◆ AIM
Swap every "Click" for "Select" in all of the records below and write them out again, changing nothing else. Leave the pictures out of your answer.

(Rows from a screen-grounding dataset)
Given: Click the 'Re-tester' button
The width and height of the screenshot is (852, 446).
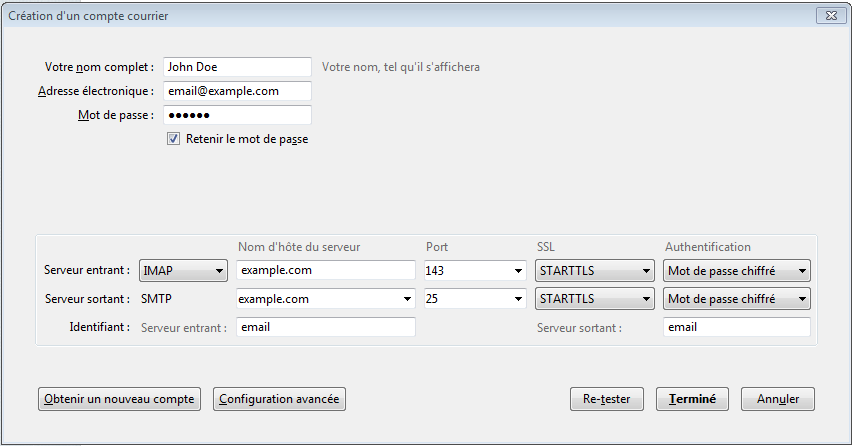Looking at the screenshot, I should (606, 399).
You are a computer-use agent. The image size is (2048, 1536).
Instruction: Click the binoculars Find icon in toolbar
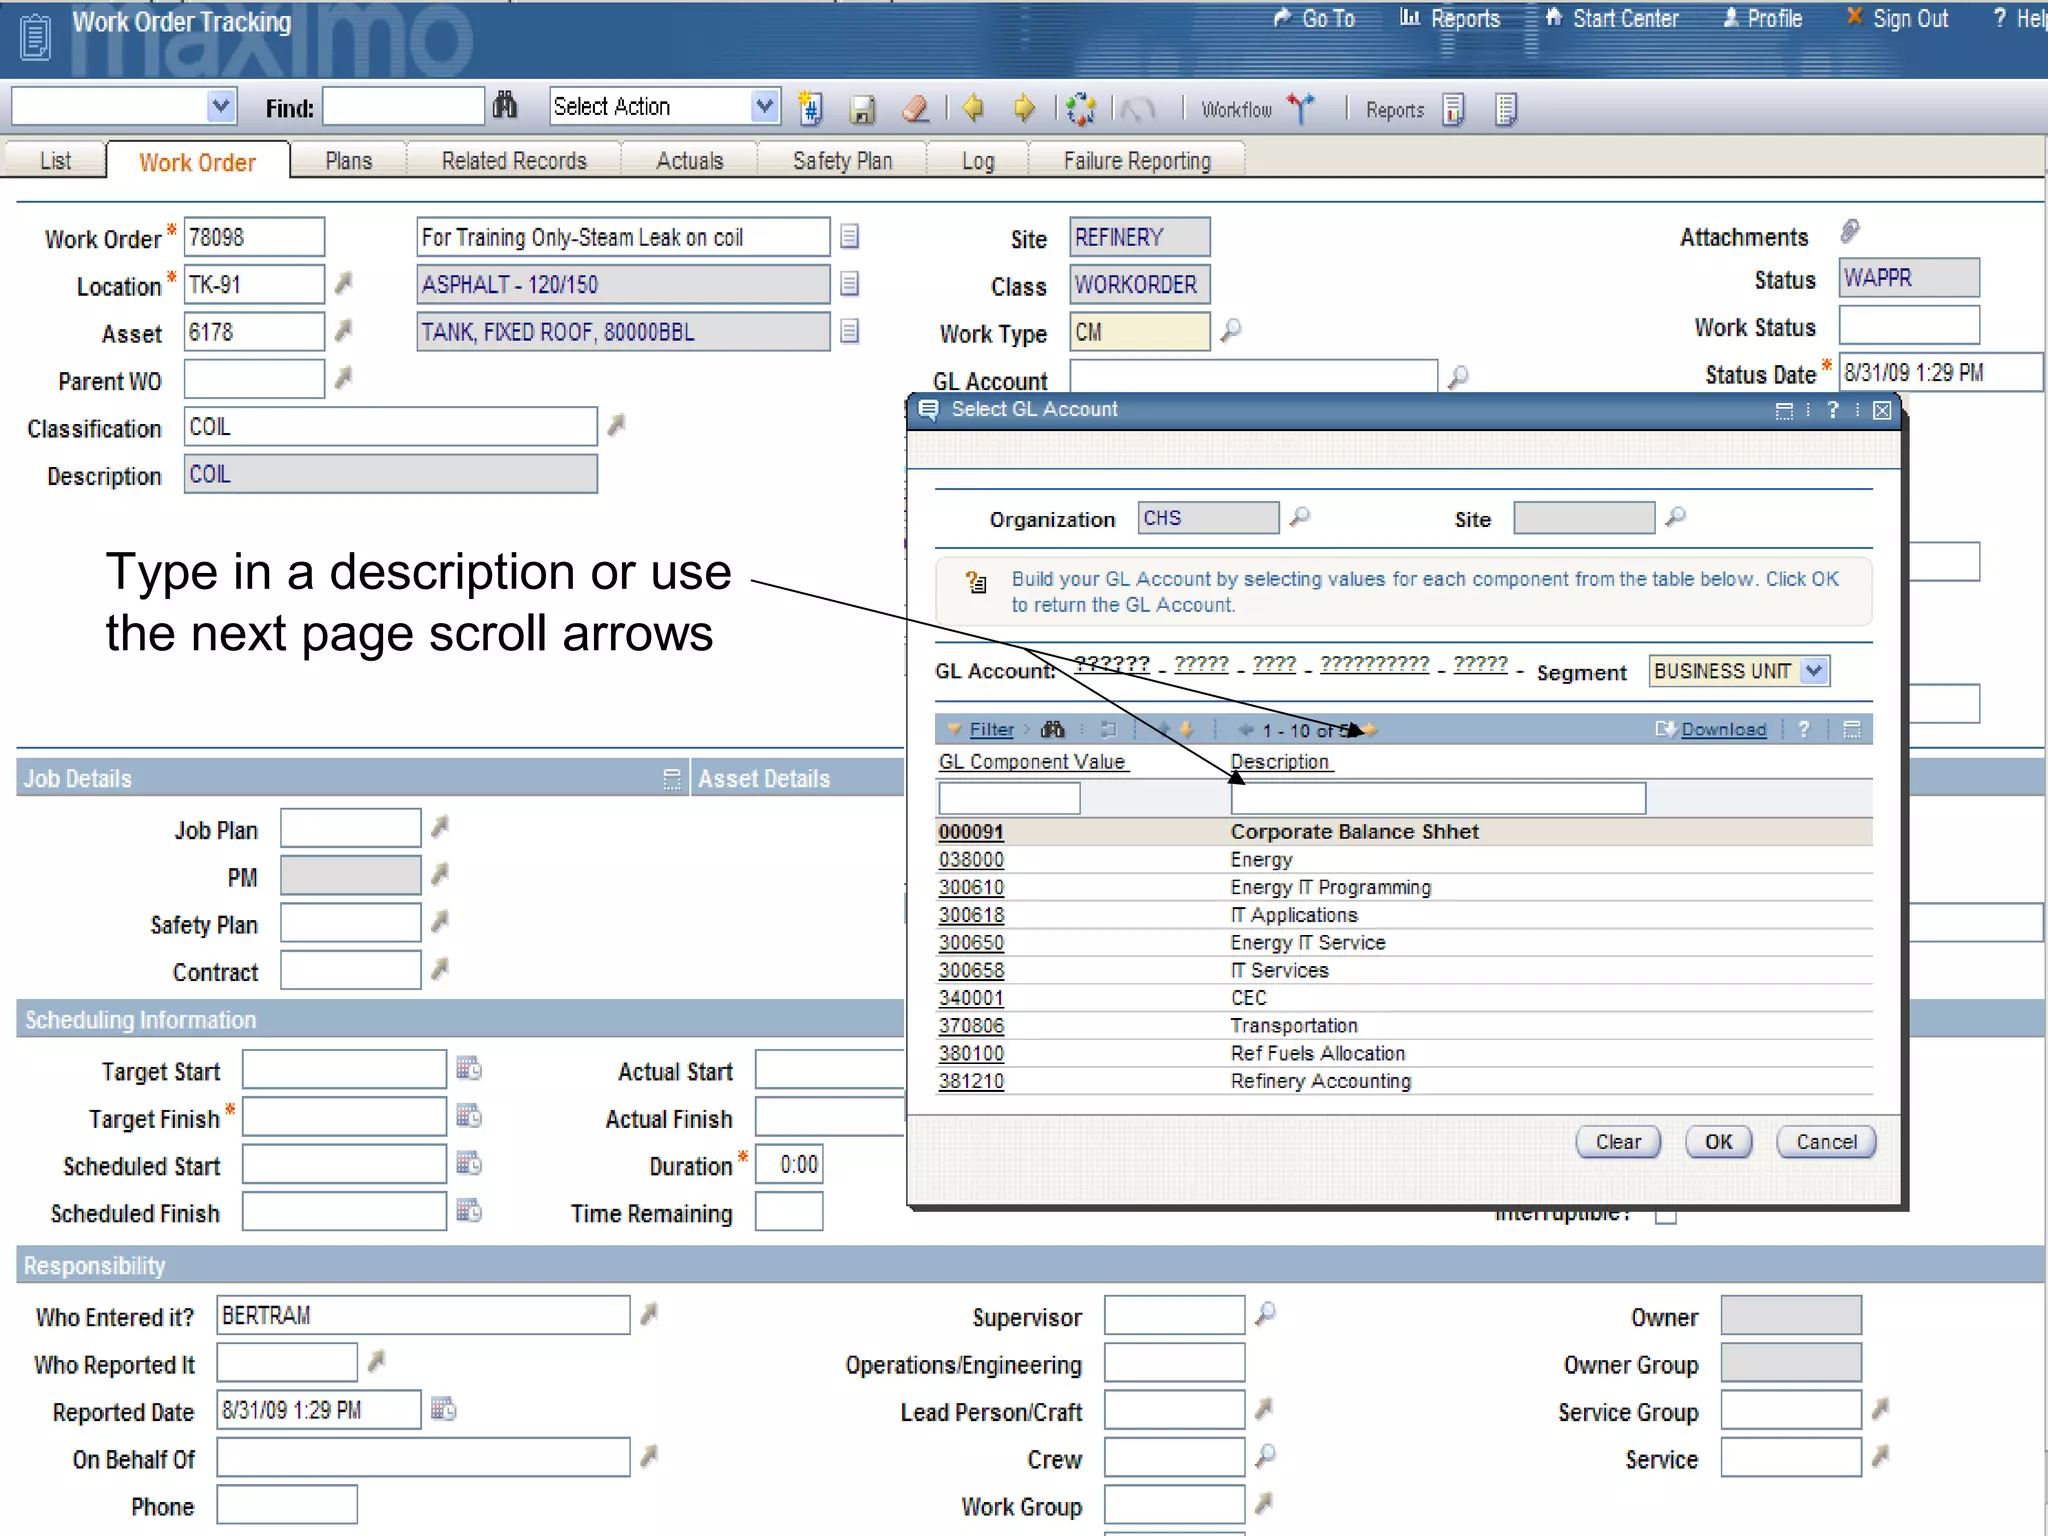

◆ ANSWER FOR THE TASK
Given: Select the 'Re-tester' button
The width and height of the screenshot is (852, 446).
Looking at the screenshot, I should (606, 399).
You are a computer-use agent. The image size is (2048, 1536).
Instruction: Select the binoculars Find icon in toolbar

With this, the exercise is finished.